Lowell wanted to put one down by the lake in case an osprey wanted to use it.  I said, “Ha!  What are the odds of that?”  As we were driving to the second site we saw an actual osprey flying over the lake.  Then, as we were putting up the one by the lake, it flew right over us and looked down.

Dutchman’s breeches were in bloom.

Little spring beauties were too.

The snake den had no snakes, but housed this cute cluster of camel crickets.

My British radio interview has been moved to May 21.  Adjust your calendar accordingly.

Friday morning right after Stacey got up her pager went off.  She went to fight a fire.  It turned out that a garbage truck, or its contents rather, had caught on fire.  So the driver dumped his load in an empty lot.  Stacey went to put out a big pile of burning trash.  Boy, did she smell great after that.  I drove out north of town to look for ducks in the flooded fields.  The river is very high with all the recent rain.  There were some ducks, but too far away for decent shots.  I ended up at Rose Pond, where I haven’t been for a couple of years.  You have to park by the road and hike in.  It was windy and cold; by the time I got to the pond, my ears were frozen.  I have never failed to see waterfowl on this pond before, but there were none this day.  I walked back. 

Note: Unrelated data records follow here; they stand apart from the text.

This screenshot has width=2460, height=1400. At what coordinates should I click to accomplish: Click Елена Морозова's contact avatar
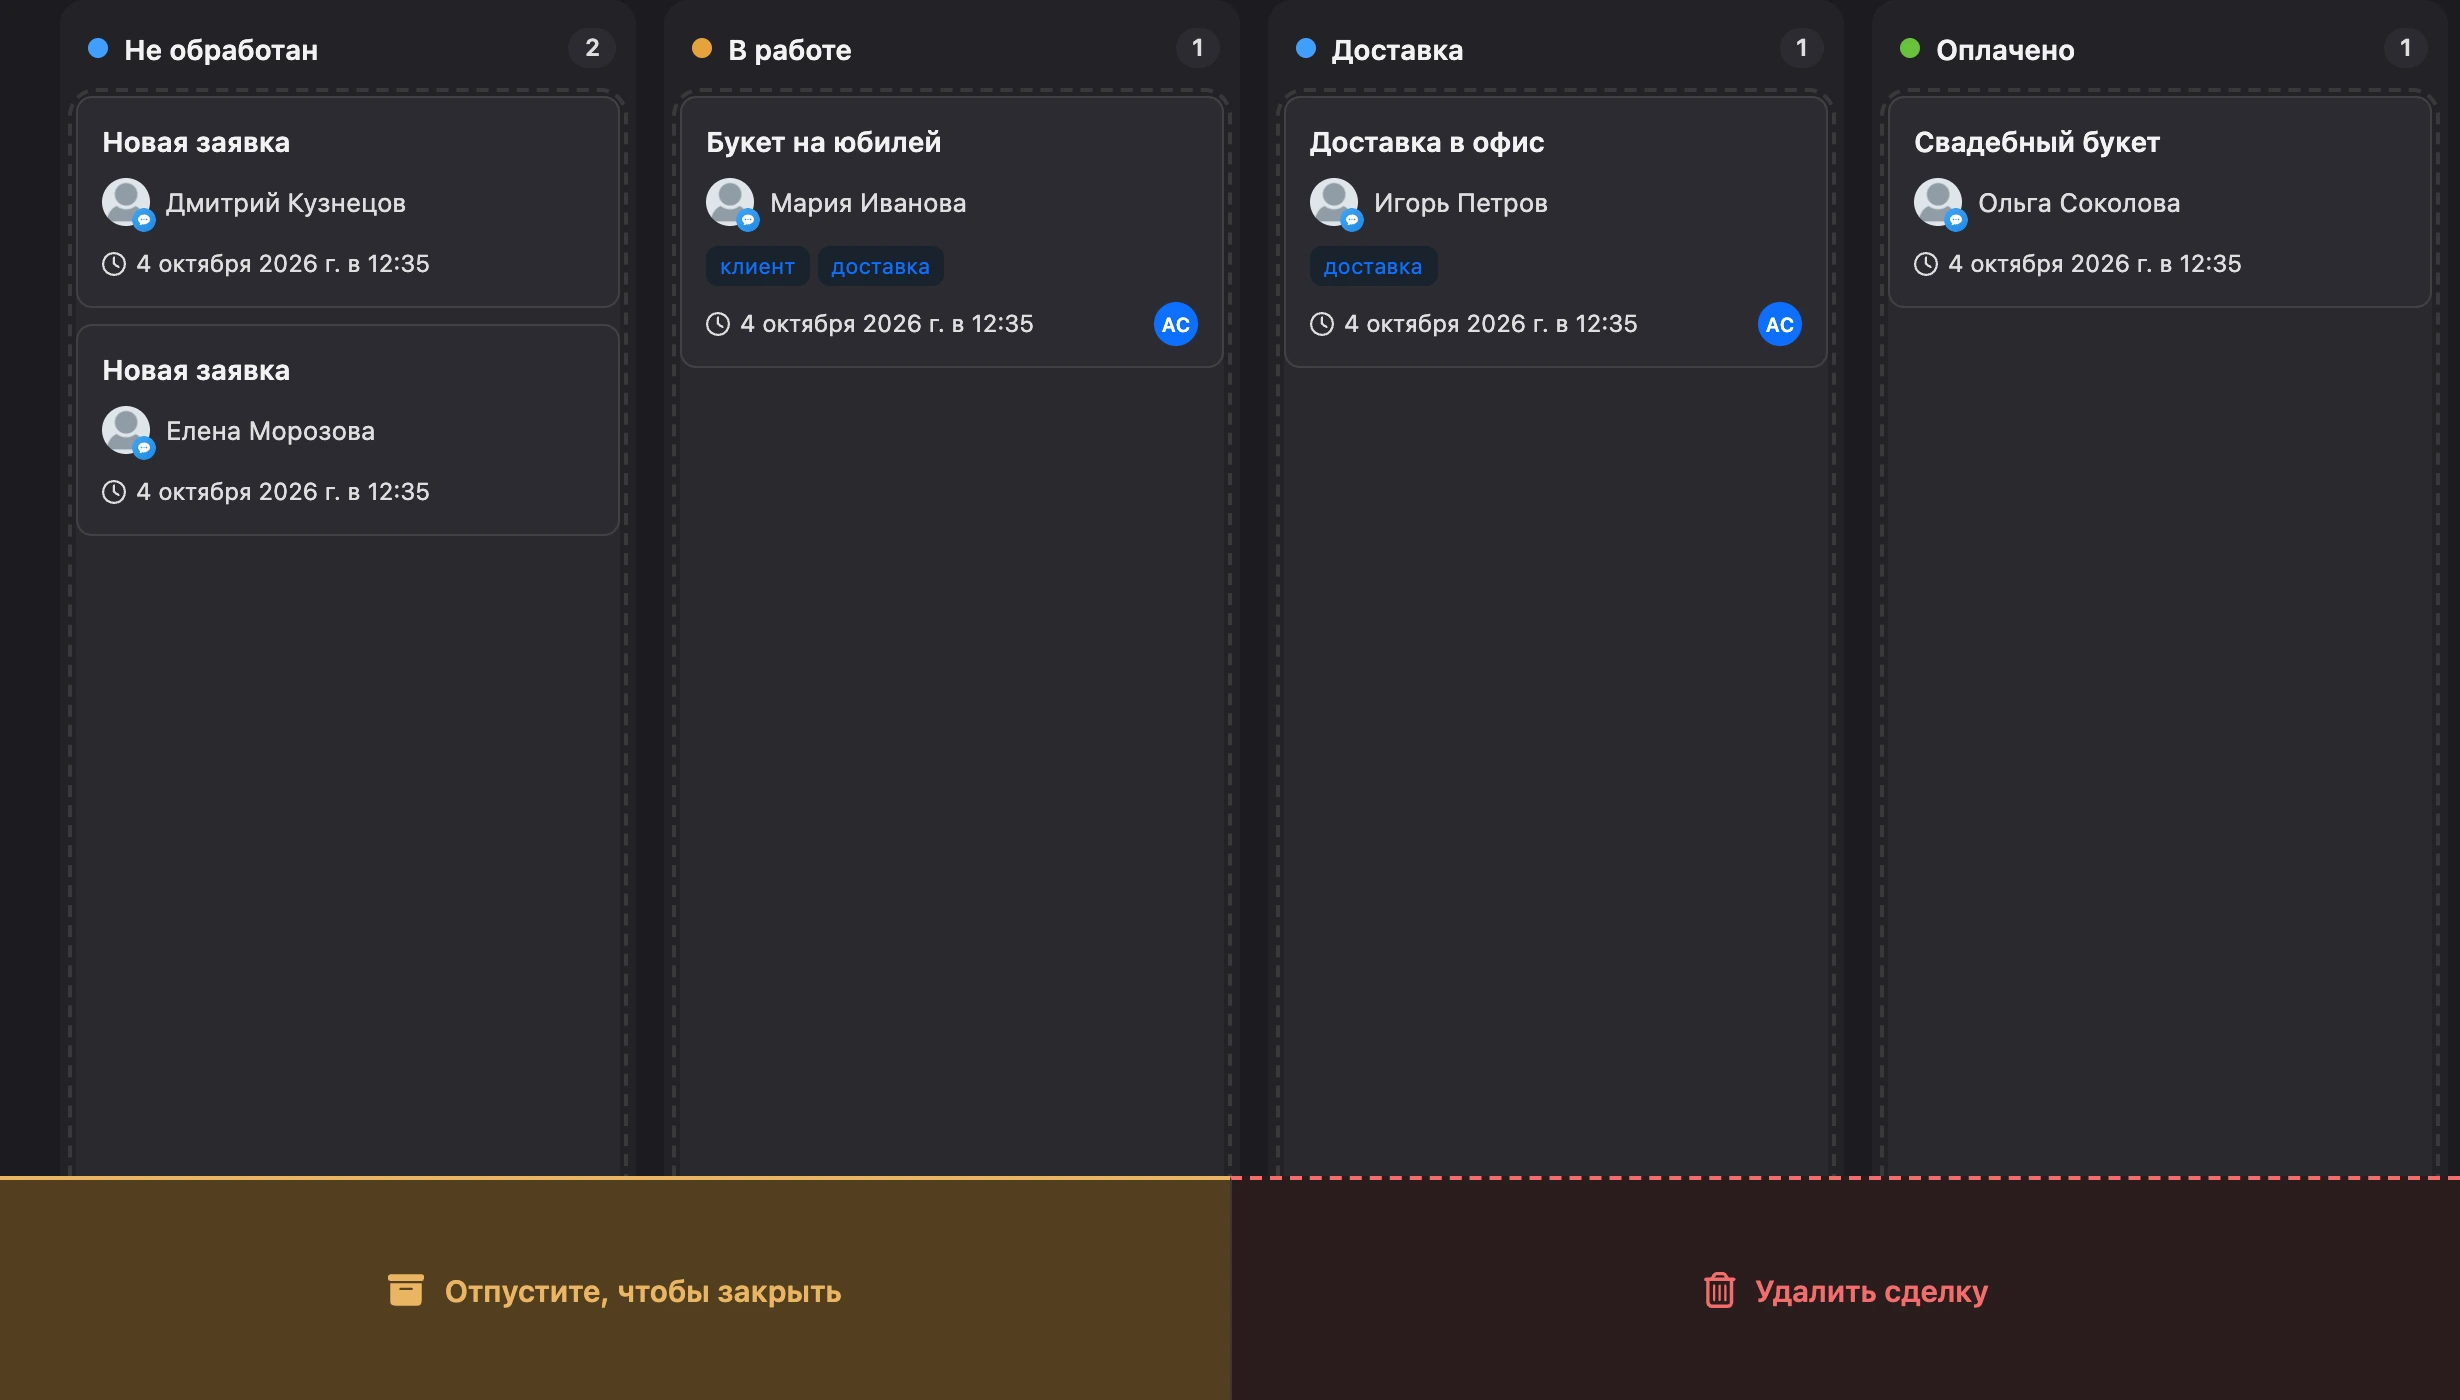coord(127,431)
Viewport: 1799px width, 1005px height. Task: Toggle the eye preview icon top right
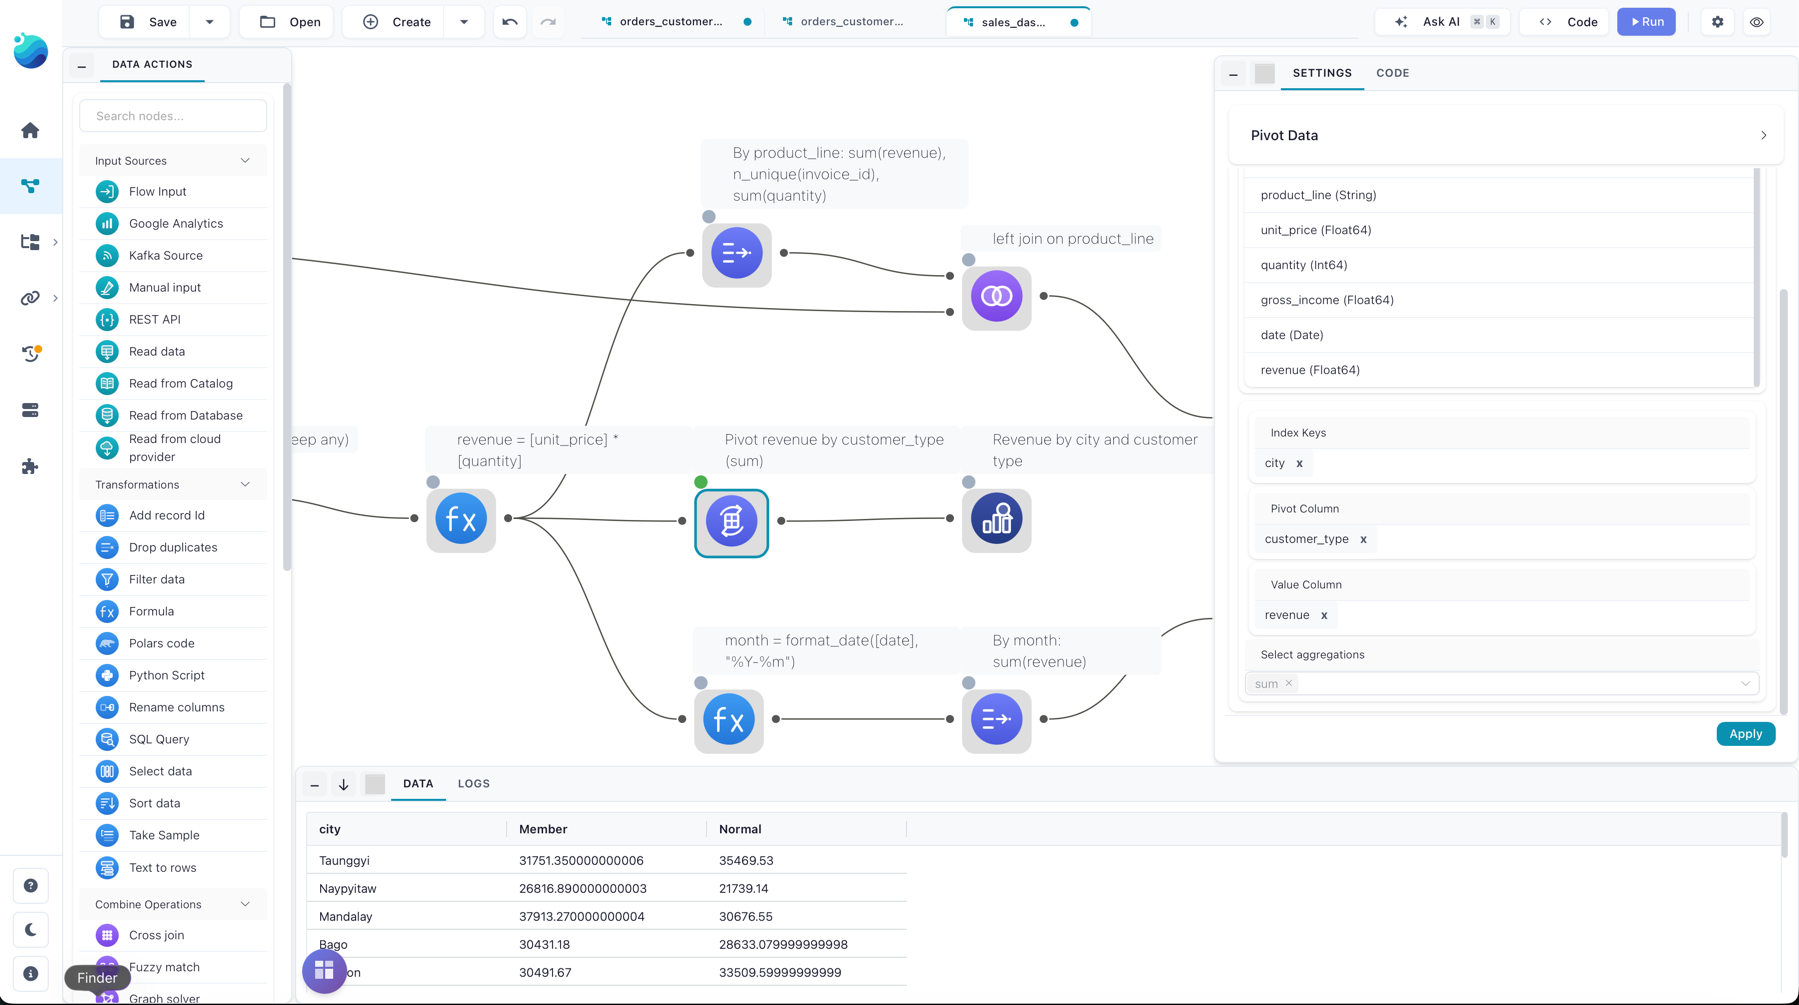pyautogui.click(x=1757, y=22)
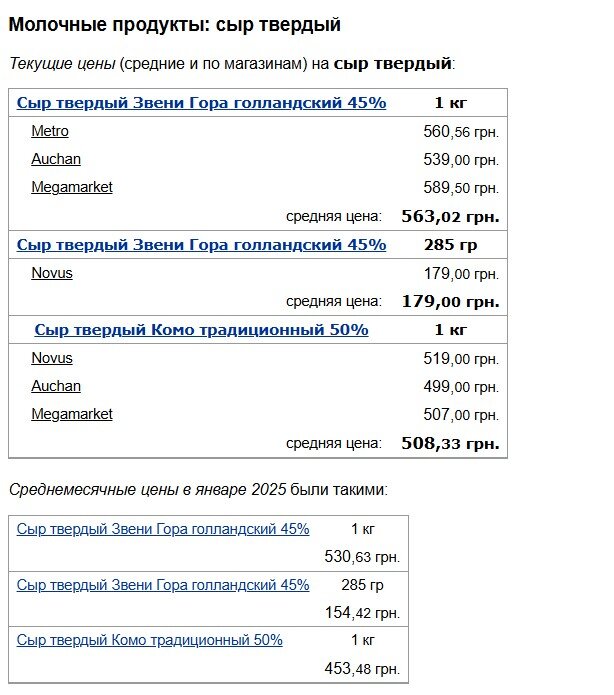
Task: Open Megamarket link priced 507,00 грн
Action: point(72,414)

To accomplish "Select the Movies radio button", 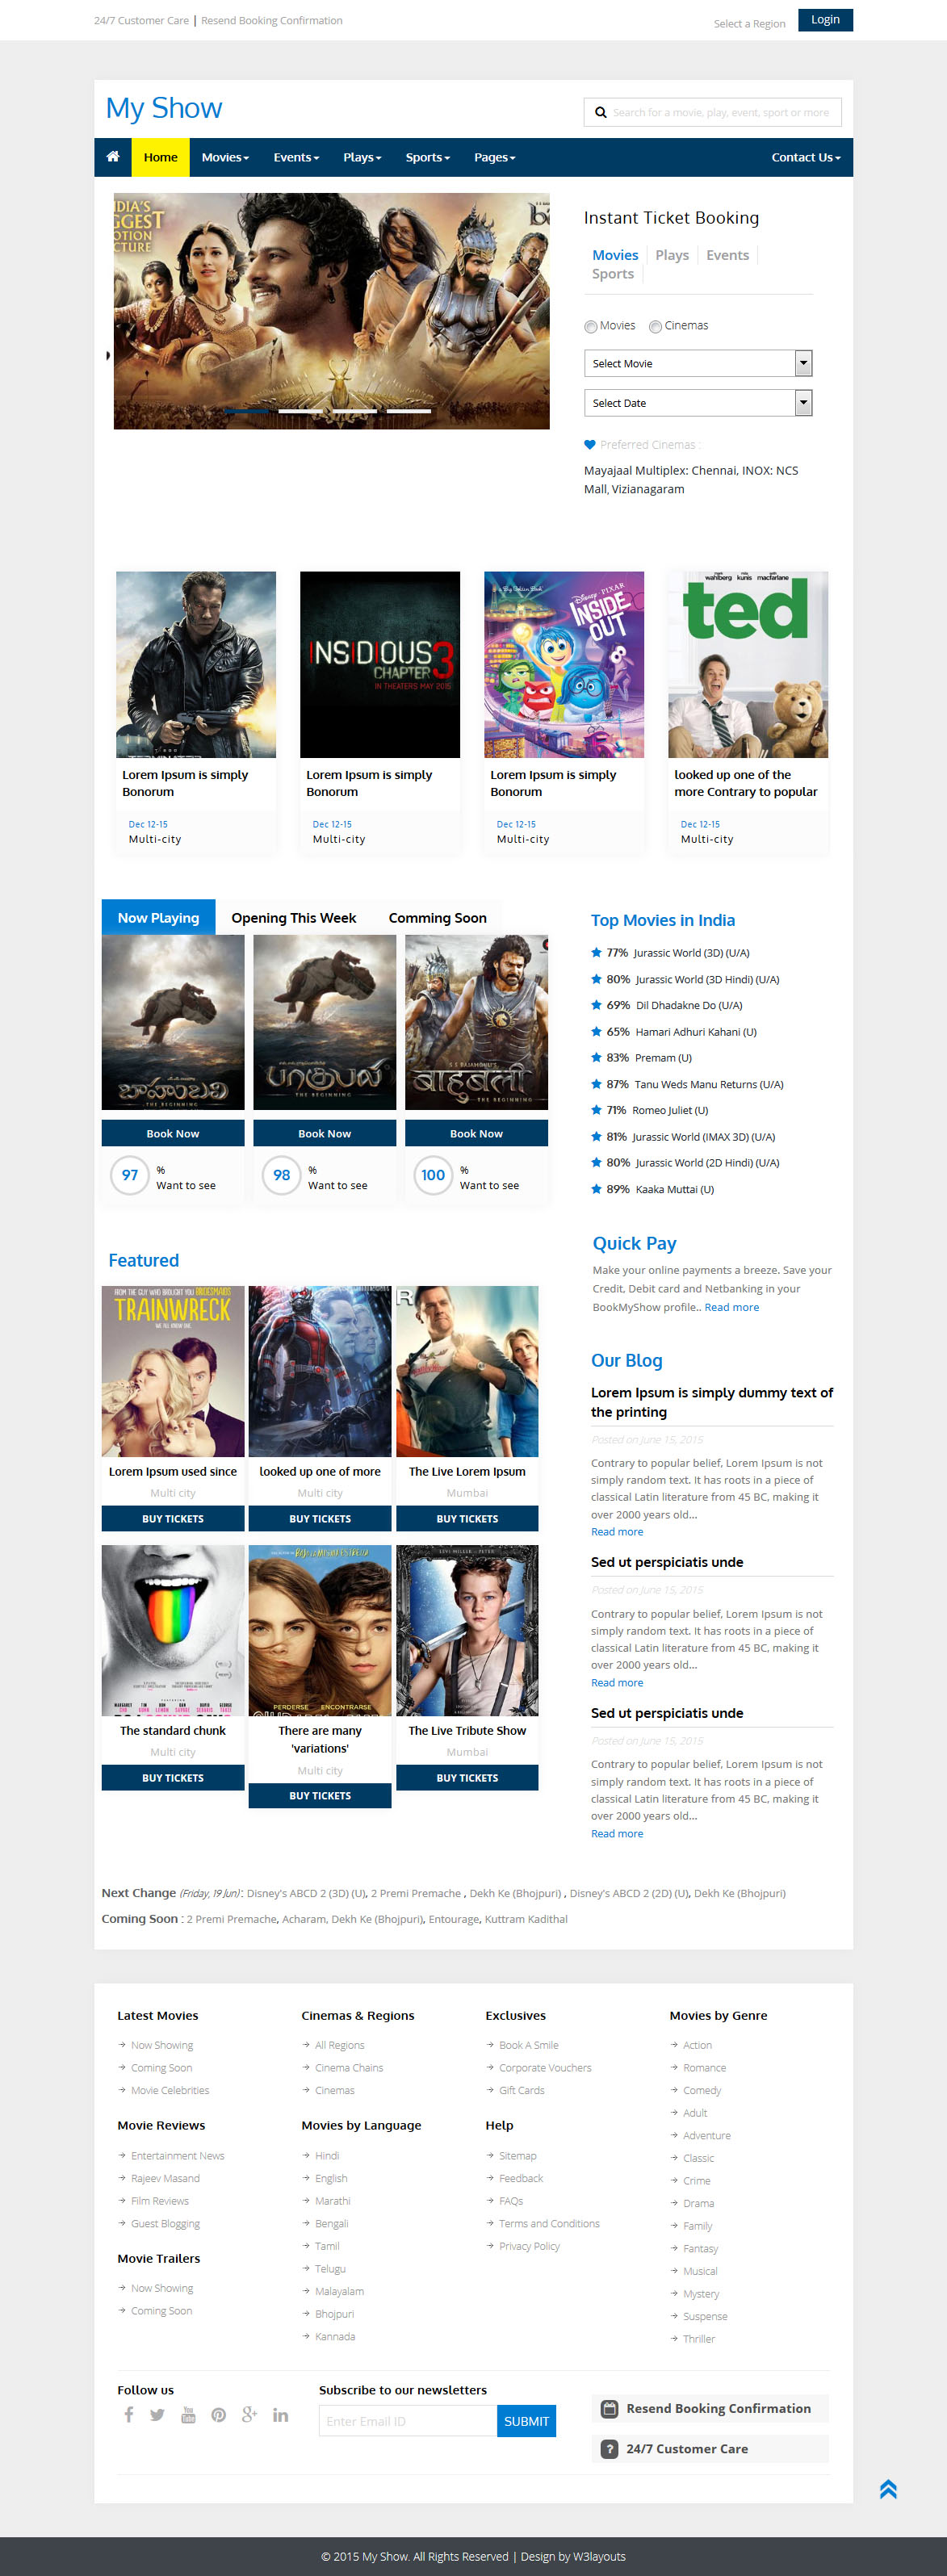I will [591, 327].
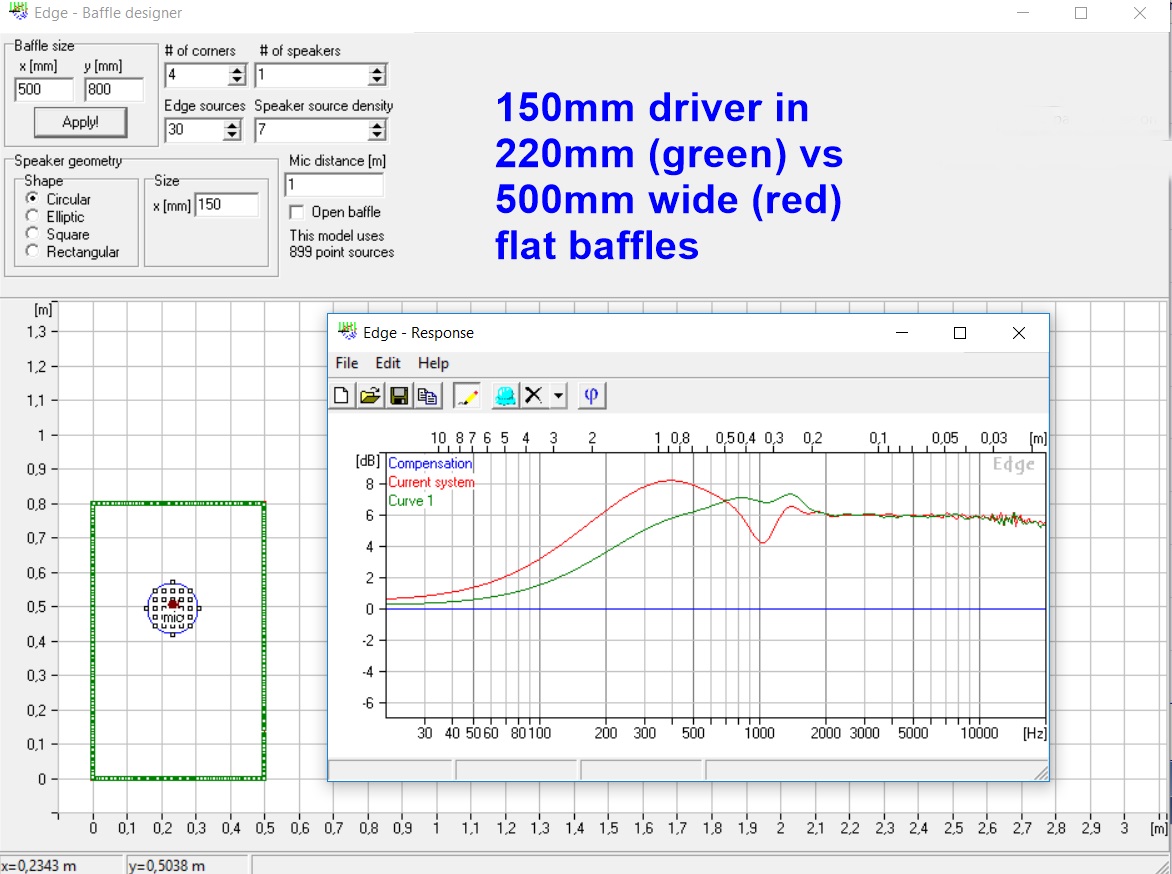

Saturday was one for cutting wood.  I cut two pick-up loads, cursing all the while at my chainsaw for failure to idle and frequent chain jumping.  After I was done I took it down to George for a tune-up.  With one pull of the rope he told me it was shot.  No compression.  I guess while the saw was wearing me out, I was wearing it out too.  His advice was to buy the best saw I could afford, and use premium gas.  I helped him work on an old John Deere mower awhile.  I stopped by the brush dump to clean the bark and stuff out of the back of the truck.  Naturally, I picked up some goodies: a nice 4×4′ piece of plywood, a 2×10, and a bunch of bricks. 

After a long stretch of unseasonably high temperatures, things suddenly turned cold, starting about on Wednesday.  I cranked up the wood furnace on Thursday night, though I though I was done for the season.  I still had some seasoned wood left.  The worst part of this cold snap (19 degrees F this morning) is that all the plants that were coming up and even blooming have been frost bitten.  Our tulips are curled over and looking very sad. 

Sunday was a recovery day.  I went to meditation, then to the office to feed fish and water plants.  I got cool stuff in my Easter basket, like fishing flies, a bird book, and a carry bag.

Monday (today) I went downtown and got the truck tire fixed.  Turns out it had a hole in it.  I went to Lowell’s for a fun morning of logging.  First, we relieved the only wild redbud tree in Lowell’s woods of two trees that had fallen on it.  One was good for firewood, and we chopped it up–using Lowell’s chainsaw, of course.  We went to one section of the woods where the forester had marked trees to cut, and we cut.  We felled a bunch, but by no means all of them.  For a few, we used the tractor to more carefully aid and aim their fall.  I limbed them out, and we pulled the logs out with the tractor and a chain.  We had about six logs in one load.  I watched Lowell pull away, and three logs fell out pretty quickly.  Then two more.  Then the last few before he got halfway back to the shed.  I was cracking up.  Finally, he noticed that he wasn’t pulling a load anymore.  I chained them back up and we took them out.  After lunch, we set up a new rack with some steel fence posts and some long skinny logs to keep the firewood off the ground.  We chopped up the logs and stacked the resulting wood.  Then it was fishing time!  We went around the lake twice.  Things started off slowly, but the bass started hitting my black spinner eventually.  The bite was hot for awhile, and I ended up with 13 fish, the largest of which was 14″.  We kept all the small ones to thin the herd, and I filleted them.  The mother goose was on her nest platform in the middle of the lake, peering at us periodically.  No photos this day.